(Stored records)
= = = =
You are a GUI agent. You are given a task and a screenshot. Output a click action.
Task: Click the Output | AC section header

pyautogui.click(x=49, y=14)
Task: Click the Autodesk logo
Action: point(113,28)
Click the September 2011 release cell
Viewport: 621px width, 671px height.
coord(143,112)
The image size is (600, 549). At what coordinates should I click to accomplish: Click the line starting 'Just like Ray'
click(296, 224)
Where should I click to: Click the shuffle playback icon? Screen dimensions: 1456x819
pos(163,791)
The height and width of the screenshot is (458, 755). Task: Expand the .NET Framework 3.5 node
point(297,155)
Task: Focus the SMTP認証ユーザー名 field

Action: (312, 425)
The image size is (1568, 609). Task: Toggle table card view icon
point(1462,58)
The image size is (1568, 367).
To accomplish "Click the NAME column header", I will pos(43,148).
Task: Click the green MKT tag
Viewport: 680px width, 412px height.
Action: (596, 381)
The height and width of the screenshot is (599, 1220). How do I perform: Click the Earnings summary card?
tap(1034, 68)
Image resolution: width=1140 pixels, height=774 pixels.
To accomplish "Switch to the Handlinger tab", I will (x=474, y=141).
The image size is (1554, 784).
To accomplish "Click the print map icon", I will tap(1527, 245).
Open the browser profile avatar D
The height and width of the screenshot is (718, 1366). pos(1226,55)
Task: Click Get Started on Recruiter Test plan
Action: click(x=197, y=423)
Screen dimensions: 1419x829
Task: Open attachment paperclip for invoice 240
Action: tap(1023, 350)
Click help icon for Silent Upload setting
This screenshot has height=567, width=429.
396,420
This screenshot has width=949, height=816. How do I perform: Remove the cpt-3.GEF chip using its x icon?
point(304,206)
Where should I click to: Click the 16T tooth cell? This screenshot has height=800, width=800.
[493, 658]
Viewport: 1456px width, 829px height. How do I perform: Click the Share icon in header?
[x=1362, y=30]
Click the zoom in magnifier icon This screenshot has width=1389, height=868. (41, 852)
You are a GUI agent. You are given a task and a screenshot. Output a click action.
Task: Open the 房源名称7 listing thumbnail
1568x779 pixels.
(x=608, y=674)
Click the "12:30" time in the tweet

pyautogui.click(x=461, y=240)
= = = =
§ **ABOUT THIS EXERCISE**:
The range runs from the line above containing "Viewport: 1456px width, 829px" to the line containing "Task: Open the 房源名称7 listing thumbnail", inclusive. Restate those lines word for word and no others.

§ **EXERCISE RESPONSE**:
Viewport: 1456px width, 829px height. How do I perform: Click the Share icon in header?
[x=1362, y=30]
Click the zoom in magnifier icon This screenshot has width=1389, height=868. (41, 852)
You are a GUI agent. You are given a task and a screenshot. Output a click action.
Task: Open the 房源名称7 listing thumbnail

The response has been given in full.